Aku bertanya-tanya mengapa dia menyarankan hal seperti itu padahal dia tidak suka film horor. Mungkin dia memaknai "sampai maut memisahkan kita" secara harfiah dengan membuat kita mengalami sesuatu yang bisa membuat kami berdua ketakutan. Maksudku, aku sudah mengatakan padanya bahwa aku juga tidak terlalu suka film horor.

"Jangan lakukan itu saat kita kencan," kataku pada akhirnya.

"Heh~? Apa itu berarti tidak apa-apa jika kita di rumah?" tanyanya, sambil menyunggingkan seringai dan mencolekku dari samping.

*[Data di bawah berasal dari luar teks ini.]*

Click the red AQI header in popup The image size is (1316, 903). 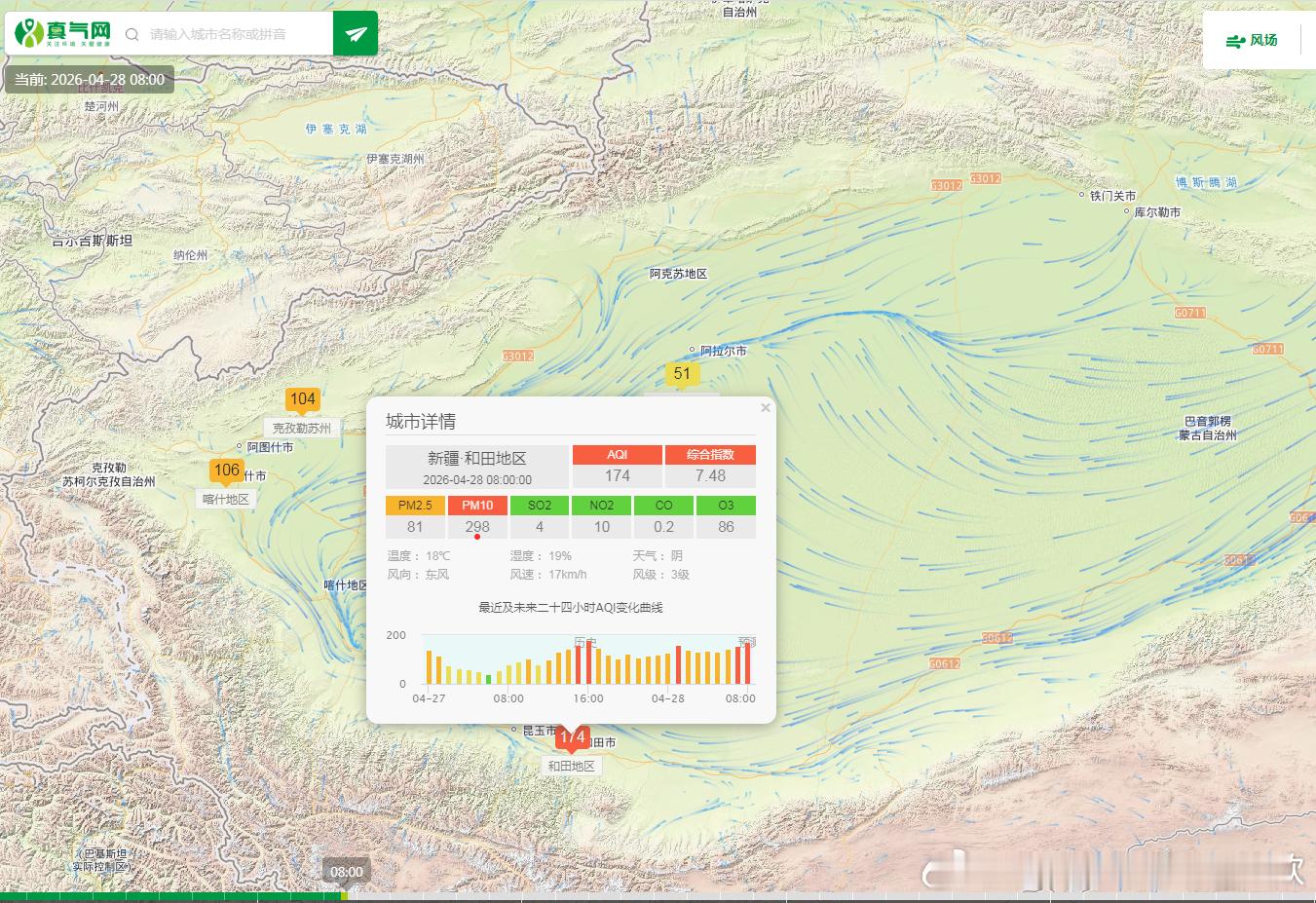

Aku senang melihatmu bersenang-senang...

Bagaimanapun juga, jika kita berdua sama-sama tidak menyukai horor, lalu apa gunanya melihat siapa yang akan memegang yang lain terlebih dahulu?

Kami berdua mungkin akan berakhir dengan saling meremas satu sama lain.
Selain itu, bukankah film horor biasanya...hm?

Aku mencoba mengingat film-film menakutkan yang pernah kutonton di masa lalu, tetapi aku tidak bisa mengingatnya. Kemudian aku tersadar-bukan karena aku tidak bisa mengingatnya, melainkan karena...

"Aku belum pernah menonton film horor sebelumnya."

Itu benar. Semakin aku memikirkannya, semakin jelas bahwa aku tidak ingat pernah menonton film horor dalam hidupku. Aku bahkan tidak ingat pernah menontonnya di rumah sewaktu kecil. Aku tidak pernah pergi keluar untuk menonton film. Kalaupun pernah, aku biasanya pergi sendiri. Dan, jika aku pergi sendiri, aku cenderung menonton film anime yang menarik minatku. Oleh karena itu, tampaknya film horor tidak pernah memiliki kesempatan untuk menyelinap masuk ke dalam hidupku.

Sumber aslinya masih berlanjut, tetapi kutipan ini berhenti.